* Problem details: The response should be an exact repetition of all the entries.

#####

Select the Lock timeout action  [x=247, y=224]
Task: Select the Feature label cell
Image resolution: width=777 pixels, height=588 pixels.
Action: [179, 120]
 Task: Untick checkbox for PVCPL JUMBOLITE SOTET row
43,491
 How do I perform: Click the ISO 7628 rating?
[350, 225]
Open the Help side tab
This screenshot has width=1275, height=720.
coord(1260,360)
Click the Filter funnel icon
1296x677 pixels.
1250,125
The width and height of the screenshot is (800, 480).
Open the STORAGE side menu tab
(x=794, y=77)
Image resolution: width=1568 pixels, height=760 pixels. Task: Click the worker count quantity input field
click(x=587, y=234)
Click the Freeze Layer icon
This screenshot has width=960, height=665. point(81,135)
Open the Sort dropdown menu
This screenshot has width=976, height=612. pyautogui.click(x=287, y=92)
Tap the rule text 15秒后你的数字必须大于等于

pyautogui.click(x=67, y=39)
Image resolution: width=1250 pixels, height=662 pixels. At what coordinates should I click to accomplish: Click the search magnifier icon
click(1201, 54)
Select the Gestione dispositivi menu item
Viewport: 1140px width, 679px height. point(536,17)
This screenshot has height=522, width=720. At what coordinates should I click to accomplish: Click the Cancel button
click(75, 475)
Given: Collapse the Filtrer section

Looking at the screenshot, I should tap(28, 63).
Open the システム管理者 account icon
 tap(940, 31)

#####

* Response box:
Select the Lock timeout action  [x=247, y=224]
Task: Select the Feature label cell
Image resolution: width=777 pixels, height=588 pixels.
Action: [179, 120]
 Task: Untick checkbox for PVCPL JUMBOLITE SOTET row
43,491
 How do I perform: Click the ISO 7628 rating?
[350, 225]
Open the Help side tab
This screenshot has width=1275, height=720.
coord(1260,360)
Click the Filter funnel icon
1296x677 pixels.
1250,125
The width and height of the screenshot is (800, 480).
Open the STORAGE side menu tab
(x=794, y=77)
Image resolution: width=1568 pixels, height=760 pixels. Task: Click the worker count quantity input field
click(x=587, y=234)
Click the Freeze Layer icon
This screenshot has width=960, height=665. point(81,135)
Open the Sort dropdown menu
This screenshot has width=976, height=612. pyautogui.click(x=287, y=92)
Tap the rule text 15秒后你的数字必须大于等于

pyautogui.click(x=67, y=39)
Image resolution: width=1250 pixels, height=662 pixels. At what coordinates should I click to accomplish: Click the search magnifier icon
click(1201, 54)
Select the Gestione dispositivi menu item
Viewport: 1140px width, 679px height. point(536,17)
This screenshot has height=522, width=720. At what coordinates should I click to accomplish: Click the Cancel button
click(75, 475)
Given: Collapse the Filtrer section

Looking at the screenshot, I should tap(28, 63).
Open the システム管理者 account icon
 tap(940, 31)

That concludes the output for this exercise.